Thursday, October 10, 2013

Gluing Linen to Panels

Sometimes I paint on linen taped to boards. I often do this when I'm sketching or going to an open studio where I might not want to spend my time and money stretching linen or using a good panel in case my work ends up being something I might not want to save. You could tape your linen to foamcore to lighten the weight of panels when you head out to paint the landscape (thank you, Alex Tyng).

Another reason to do alla prima work on a taped-down piece of linen is that I don't always get the composition exactly the way I want it. For example, if I'm painting a profile, I'll want to put the head on the canvas so that there is plenty of "looking space" in the direction where the sitter is looking. It's annoying to be two hours into a portrait head study and find out you should have moved the head an inch or so to the right. This kind of thing drives me crazy. I hate not getting the design right on the canvas! I often start the whole thing over if that happens.

So, let's say you have a painting on a piece of linen and you want to glue it to a panel. Measure out the dimensions on the linen and then cut around the piece - give yourself an inch or so for the final cut, don't cut the piece exactly to the size of the board and then try to glue it down so the edges match, it will drive you insane.


 Piece of masonite (I think this might be Ampersand board) on the left, linen on the right, on top of a scrap board so I don't carve into my nice table.

I put matte acrylic medium on a sponge and I wipe it on both the board and the back of the linen. Then I put the jelly side of the board to the jelly side of the linen. I push down with my hands and then I flip the jelly sandwich over.

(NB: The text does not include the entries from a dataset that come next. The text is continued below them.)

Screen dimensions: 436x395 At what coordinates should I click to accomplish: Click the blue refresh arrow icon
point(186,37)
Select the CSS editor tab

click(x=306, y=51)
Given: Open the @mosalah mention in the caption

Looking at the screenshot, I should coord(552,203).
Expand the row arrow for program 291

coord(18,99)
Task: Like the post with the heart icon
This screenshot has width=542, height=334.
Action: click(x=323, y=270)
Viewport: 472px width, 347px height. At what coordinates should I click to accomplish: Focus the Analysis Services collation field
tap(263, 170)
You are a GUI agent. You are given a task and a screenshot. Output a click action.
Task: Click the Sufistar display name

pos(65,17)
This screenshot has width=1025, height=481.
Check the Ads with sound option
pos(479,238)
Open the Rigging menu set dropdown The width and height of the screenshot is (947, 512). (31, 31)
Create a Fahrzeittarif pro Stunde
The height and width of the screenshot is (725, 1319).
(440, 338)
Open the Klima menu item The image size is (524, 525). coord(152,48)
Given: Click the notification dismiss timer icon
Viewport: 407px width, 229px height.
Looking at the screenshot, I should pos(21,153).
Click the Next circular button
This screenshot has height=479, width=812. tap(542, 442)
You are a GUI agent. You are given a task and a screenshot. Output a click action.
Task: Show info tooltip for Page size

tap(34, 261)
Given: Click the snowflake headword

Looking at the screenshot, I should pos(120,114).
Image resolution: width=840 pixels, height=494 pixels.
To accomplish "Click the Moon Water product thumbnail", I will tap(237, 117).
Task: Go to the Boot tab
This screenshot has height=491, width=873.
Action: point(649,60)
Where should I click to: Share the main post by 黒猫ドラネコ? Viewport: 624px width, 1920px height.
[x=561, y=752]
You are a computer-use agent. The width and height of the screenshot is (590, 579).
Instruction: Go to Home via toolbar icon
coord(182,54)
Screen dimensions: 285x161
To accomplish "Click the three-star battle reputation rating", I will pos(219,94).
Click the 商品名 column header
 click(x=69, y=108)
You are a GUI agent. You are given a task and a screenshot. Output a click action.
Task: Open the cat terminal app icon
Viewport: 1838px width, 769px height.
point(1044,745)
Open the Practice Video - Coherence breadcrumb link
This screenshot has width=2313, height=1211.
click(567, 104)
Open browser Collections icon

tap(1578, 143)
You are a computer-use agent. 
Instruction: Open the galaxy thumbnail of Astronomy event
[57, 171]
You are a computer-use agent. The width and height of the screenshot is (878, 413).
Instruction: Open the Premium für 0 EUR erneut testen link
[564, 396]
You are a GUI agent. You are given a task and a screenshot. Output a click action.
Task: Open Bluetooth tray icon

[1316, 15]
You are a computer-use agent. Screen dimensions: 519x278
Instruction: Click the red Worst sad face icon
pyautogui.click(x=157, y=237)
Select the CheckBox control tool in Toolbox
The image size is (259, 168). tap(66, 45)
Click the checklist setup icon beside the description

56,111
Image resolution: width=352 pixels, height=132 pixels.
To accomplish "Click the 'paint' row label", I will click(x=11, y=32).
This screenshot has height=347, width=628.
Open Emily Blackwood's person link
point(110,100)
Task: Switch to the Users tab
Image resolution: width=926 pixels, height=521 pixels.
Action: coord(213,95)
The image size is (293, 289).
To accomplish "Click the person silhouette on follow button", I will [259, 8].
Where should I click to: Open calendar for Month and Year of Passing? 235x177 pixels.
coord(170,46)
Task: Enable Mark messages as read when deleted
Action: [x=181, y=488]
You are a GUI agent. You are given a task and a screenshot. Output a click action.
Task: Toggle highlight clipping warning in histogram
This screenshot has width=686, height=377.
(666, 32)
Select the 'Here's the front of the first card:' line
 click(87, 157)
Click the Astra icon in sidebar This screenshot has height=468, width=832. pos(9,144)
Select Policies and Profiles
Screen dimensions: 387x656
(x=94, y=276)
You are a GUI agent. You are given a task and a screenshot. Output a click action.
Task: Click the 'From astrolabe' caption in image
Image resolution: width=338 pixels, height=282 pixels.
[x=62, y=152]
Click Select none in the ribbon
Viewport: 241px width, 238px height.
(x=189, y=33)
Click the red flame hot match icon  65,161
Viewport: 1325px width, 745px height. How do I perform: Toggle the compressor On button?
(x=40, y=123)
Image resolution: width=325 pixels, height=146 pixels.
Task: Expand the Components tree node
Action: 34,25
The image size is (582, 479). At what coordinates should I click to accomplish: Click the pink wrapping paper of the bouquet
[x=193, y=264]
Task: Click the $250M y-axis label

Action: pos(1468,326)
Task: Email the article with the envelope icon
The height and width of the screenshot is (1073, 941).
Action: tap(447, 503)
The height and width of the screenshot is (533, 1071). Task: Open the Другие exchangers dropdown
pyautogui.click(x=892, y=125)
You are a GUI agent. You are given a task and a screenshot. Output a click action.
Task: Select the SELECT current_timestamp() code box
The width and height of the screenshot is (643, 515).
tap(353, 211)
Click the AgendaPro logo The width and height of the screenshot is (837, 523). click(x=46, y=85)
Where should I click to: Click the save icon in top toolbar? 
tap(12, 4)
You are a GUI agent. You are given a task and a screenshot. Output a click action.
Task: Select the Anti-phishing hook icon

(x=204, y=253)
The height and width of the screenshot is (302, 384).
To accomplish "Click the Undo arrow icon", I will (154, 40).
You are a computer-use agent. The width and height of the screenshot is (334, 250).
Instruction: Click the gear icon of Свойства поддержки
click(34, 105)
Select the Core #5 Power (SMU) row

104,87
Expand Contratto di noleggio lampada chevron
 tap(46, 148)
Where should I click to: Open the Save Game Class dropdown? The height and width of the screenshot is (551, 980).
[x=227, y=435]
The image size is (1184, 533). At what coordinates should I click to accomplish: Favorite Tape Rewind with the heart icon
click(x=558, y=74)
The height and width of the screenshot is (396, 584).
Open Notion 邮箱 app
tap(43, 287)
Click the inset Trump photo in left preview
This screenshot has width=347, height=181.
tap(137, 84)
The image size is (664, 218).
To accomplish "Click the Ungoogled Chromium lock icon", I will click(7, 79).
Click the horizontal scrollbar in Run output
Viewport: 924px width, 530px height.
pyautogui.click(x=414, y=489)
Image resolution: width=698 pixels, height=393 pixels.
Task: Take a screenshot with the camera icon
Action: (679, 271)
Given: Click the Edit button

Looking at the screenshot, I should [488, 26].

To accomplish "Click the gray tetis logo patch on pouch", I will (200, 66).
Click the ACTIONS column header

My skull is stolen from the novel Lord of the Flies, by William Golding. Not to be confused with the novel (and movie) The Lord of the Rings  by J. R. Tolkien, which is another thing entirely. This is not my own skull, either, I have more of an overbite.


I flip the painting over and put tissue paper on top of the paint. Then I roll the painting with a rubber brayer, being careful around any impasto areas. 

Then I flip the whole thing over again and put heavy books on top to weigh it all down overnight, so it's a little like salt-and-dill-cured gravlax, if you've ever made that. I always hope that some osmosis will take place and some art wisdom will seep down into my paintings. As you can see below, in this case I had a book about Sorolla and one by Vincent Desiderio. I recommend both of these books to read, not just for pressing.


Let your sandwich dry overnight and then you're ready for the final trim with a sharp x-acto blade. Be careful! 

Sometimes I wrap these boards like tidy packages, with neat little hospital corners, but it's much more sticky and fiddly. If you have had the foresight to see if the board fits into your frame properly, you may need to add the tiny bit of fabric afforded by the fold. Framemakers are maddeningly non-uniform in their ideas of what constitutes a proper size frame for, say, a 20 x 16 painting, one of my favorite sizes. One of the bad things that can happen is that the whole belabored board and linen sandwich is too big for your too-tight frame, and like Cinderella's evil stepsisters on confronting that ridiculous glass Barbie shoe, you'll be forced to make a Solomonic judgment on what to do about it.